Tek-Tips is the largest IT community on the Internet today!

Members share and learn making Tek-Tips Forums the best source of peer-reviewed technical information on the Internet!

  • Congratulations gkittelson on being selected by the Tek-Tips community for having the most helpful posts in the forums last week. Way to Go!

append from tab delimited - intersting effect (or bug)

Status
Not open for further replies.

bs6600

Programmer
Sep 23, 2005
57
GB
Using append from myfile delimited with tab

I have found that if a cell contains "X"Y I get two fields filled with "X" then Y

this moves all subsequent fields right by one with sad side effects.

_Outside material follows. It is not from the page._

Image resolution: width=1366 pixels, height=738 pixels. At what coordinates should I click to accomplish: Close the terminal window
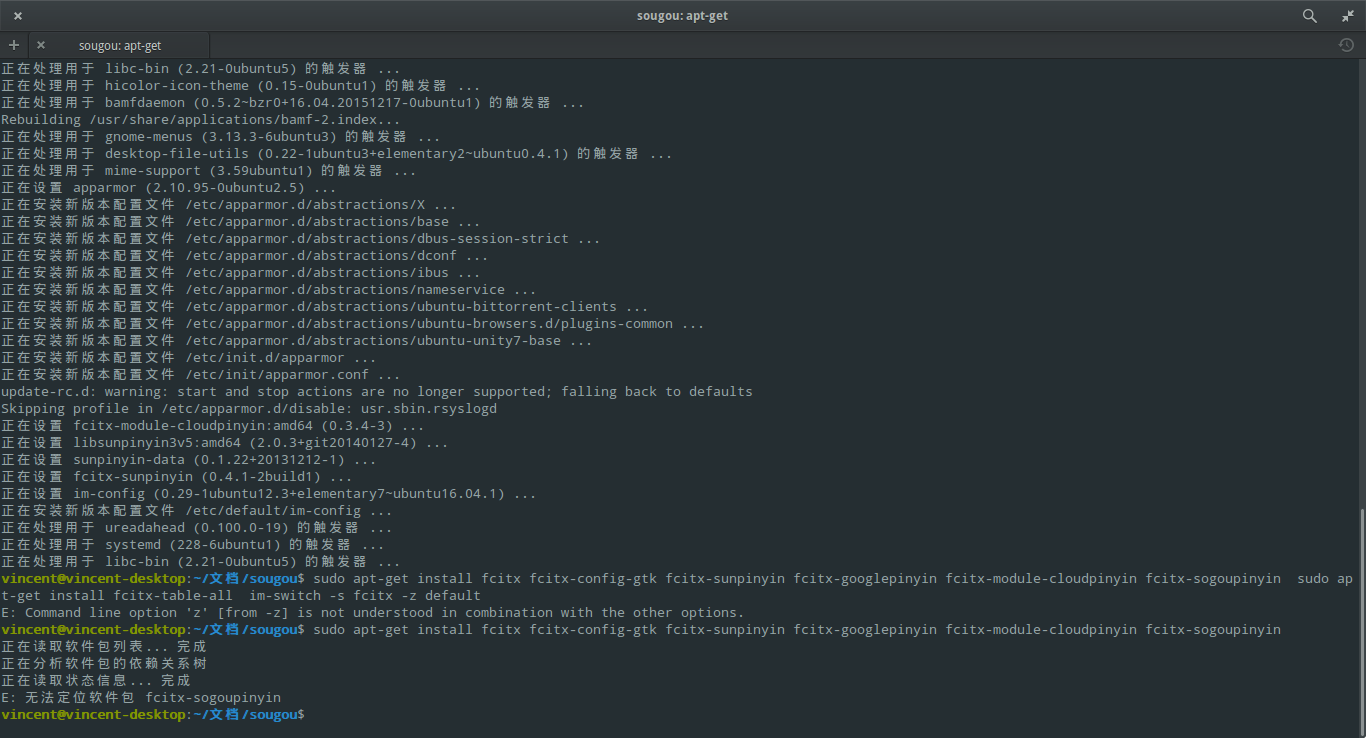18,16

I don't suppose there's a fix for this and I've written my own unpack so this is just a 'be aware'

Before you ask, I think csv has similar problems with embedded quote marks but I can't use csv so didn't explore further.
 
Well, there's a possible misunderstanding that's ver command about "delimited with tab" meaning delimiting of fields with tabs. It's onlöy half true. The help says specifically about DELIMITED WITH TAB that it appends fields separated by tabs rather than commas.

The delimited is all about string delimiting, though, and the tab is a field separator, not a delimiter. The overall help documentation is confusing these t things also in the description of the clause you should instead use to specify the separator: WITJH CHARACTER.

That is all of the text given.